# Linhas do exercício
──────────
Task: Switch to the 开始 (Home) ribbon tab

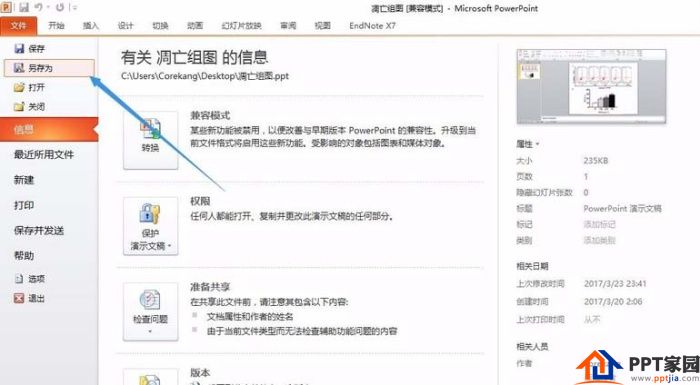Action: tap(56, 25)
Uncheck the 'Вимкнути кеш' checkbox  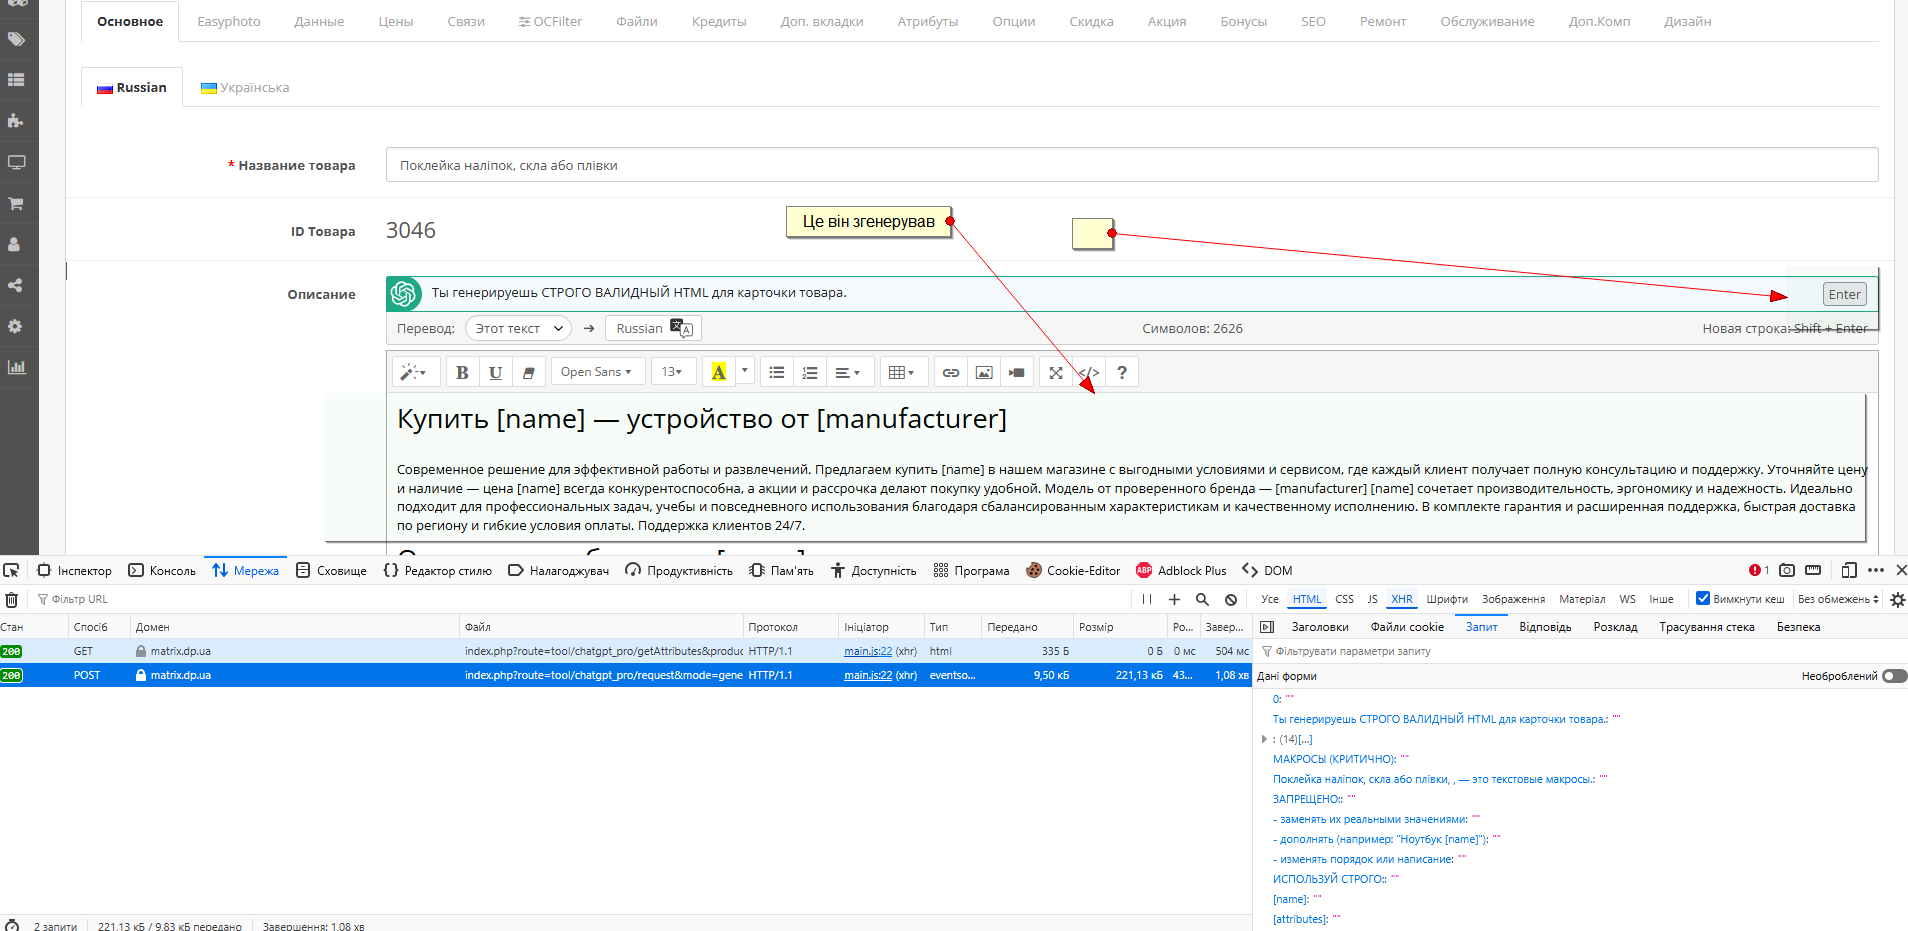point(1703,599)
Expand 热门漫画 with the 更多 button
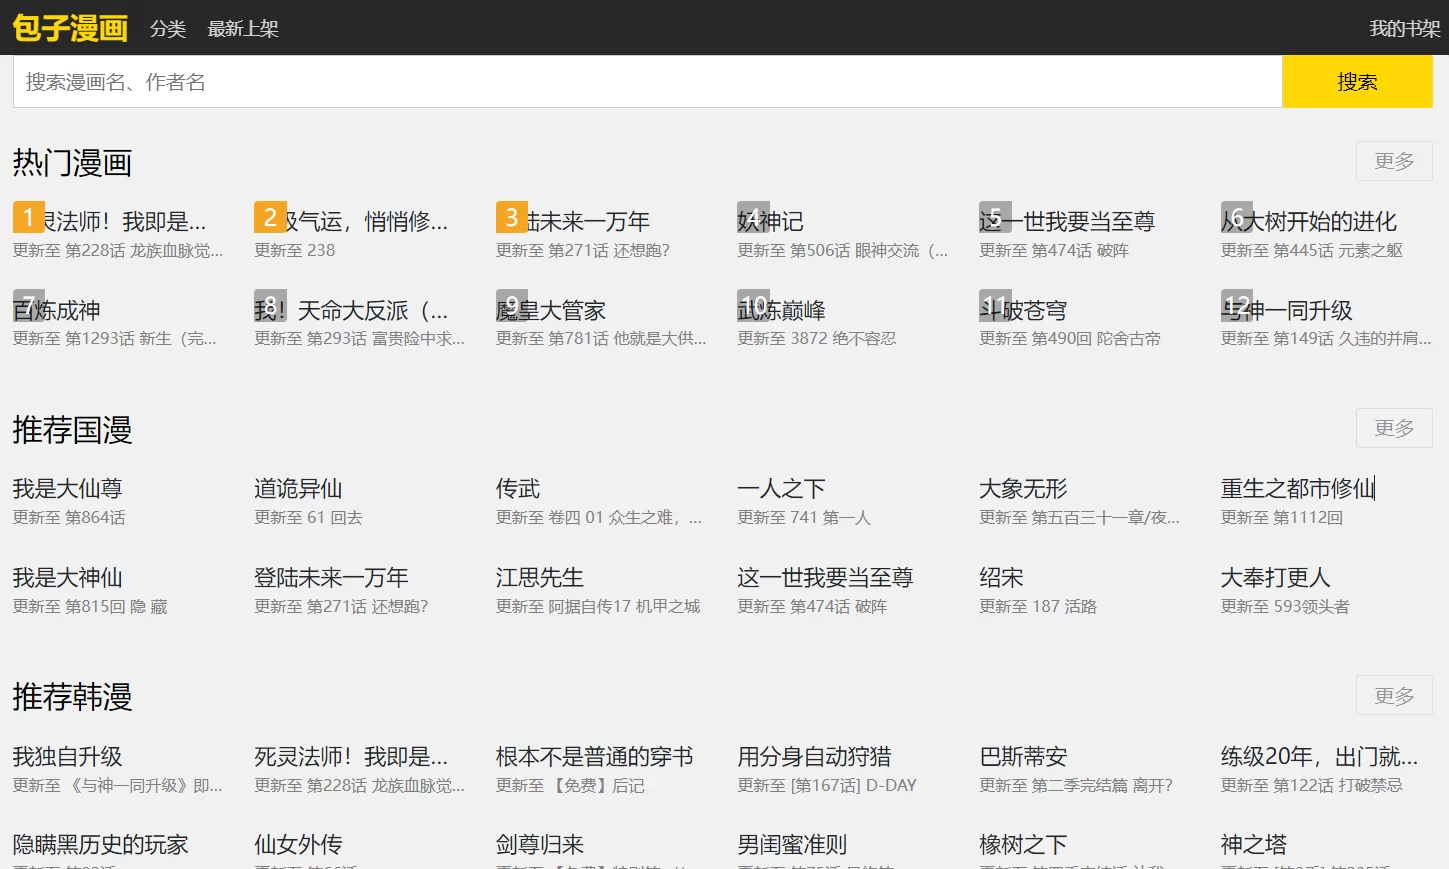The height and width of the screenshot is (869, 1449). pos(1394,161)
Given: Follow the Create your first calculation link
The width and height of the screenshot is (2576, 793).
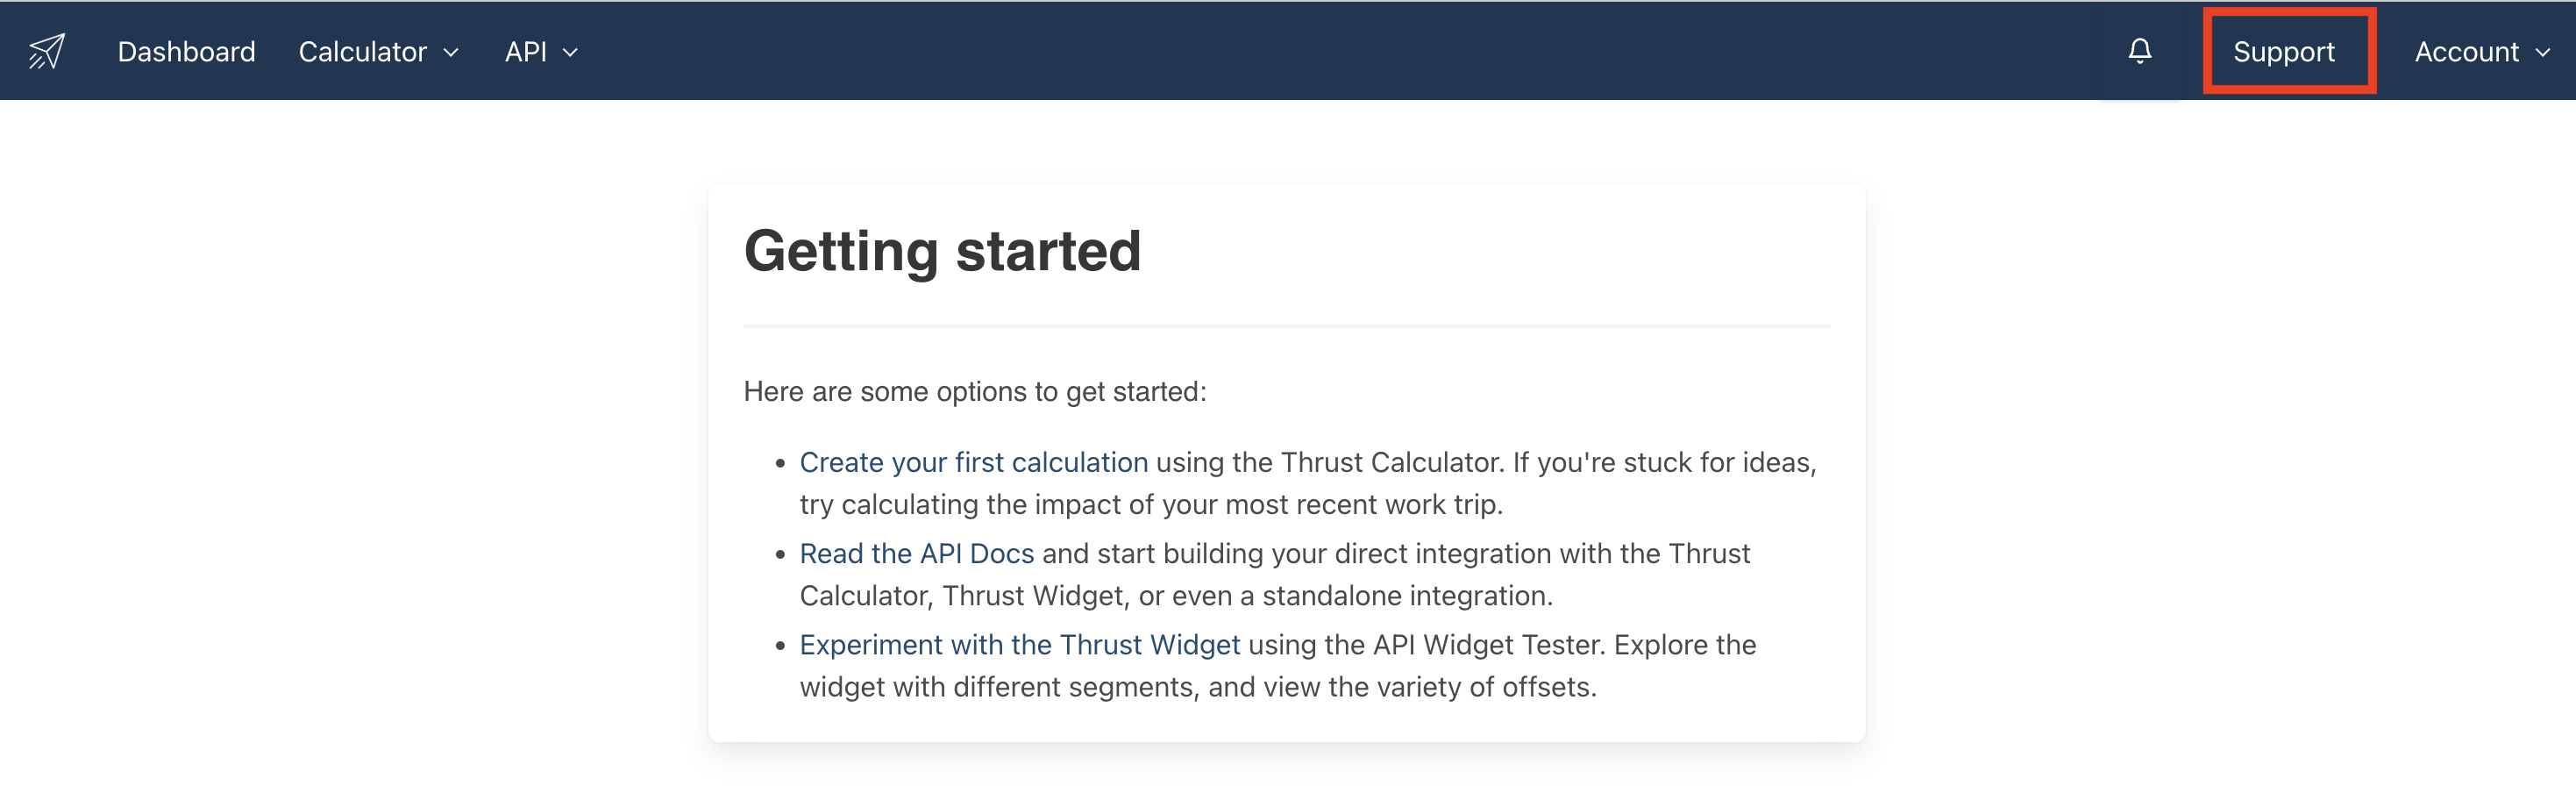Looking at the screenshot, I should (x=973, y=462).
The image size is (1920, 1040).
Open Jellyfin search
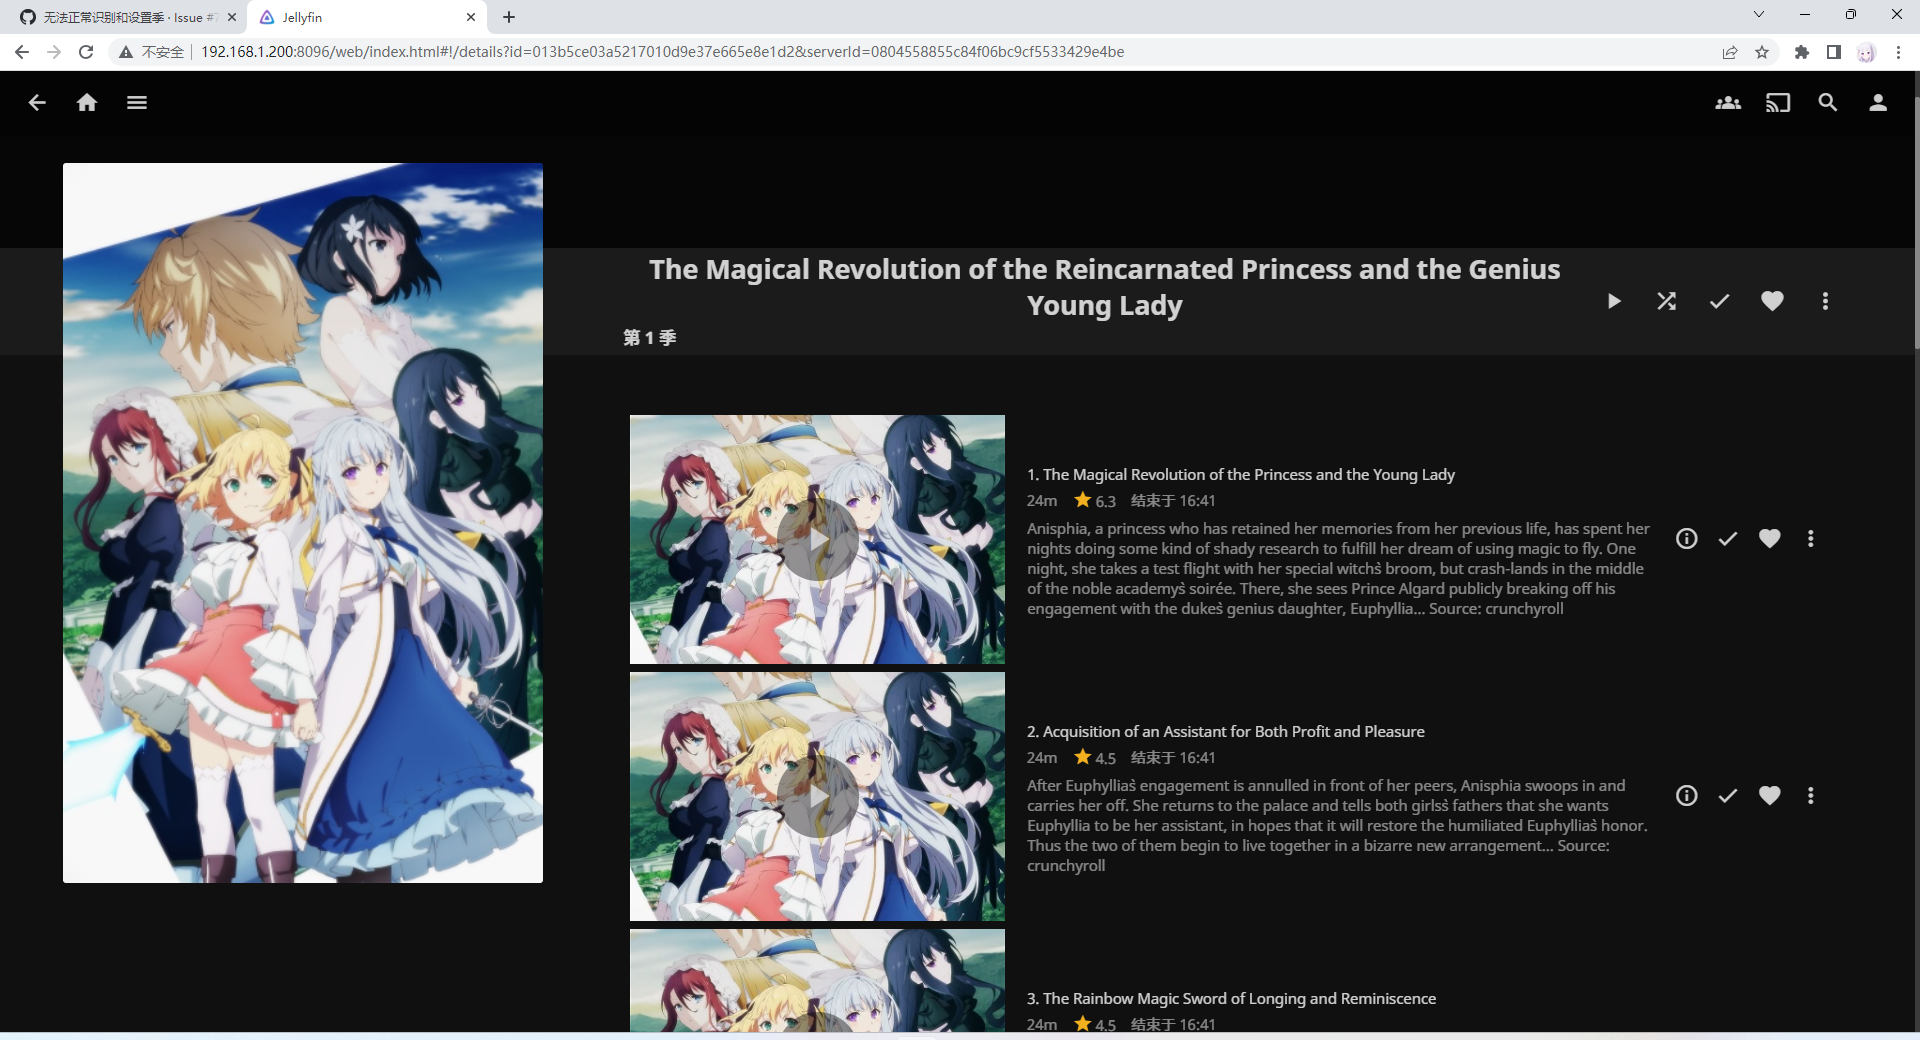click(x=1828, y=102)
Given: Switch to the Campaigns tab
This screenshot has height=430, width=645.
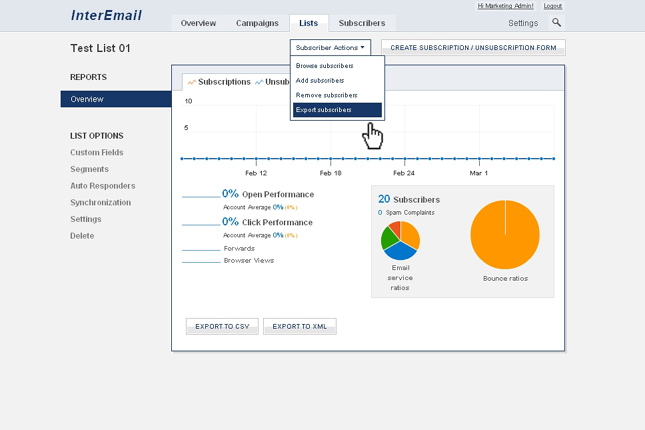Looking at the screenshot, I should click(257, 23).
──────────
Monte uma tabela Markdown com as colunas "Nº" e "Conteúdo" para as linhas que vão da que contém "Given: Switch to the Campaigns tab" até o fim das linhas, incluindo as duas pontas e deixando de fora as linhas em branco. Não inclua as imagens na resposta.

# Resultado
| Nº | Conteúdo |
|---|---|
| 1 | Given: Switch to the Campaigns tab |
| 2 | This screenshot has height=430, width=645. |
| 3 | Looking at the screenshot, I should click(257, 23). |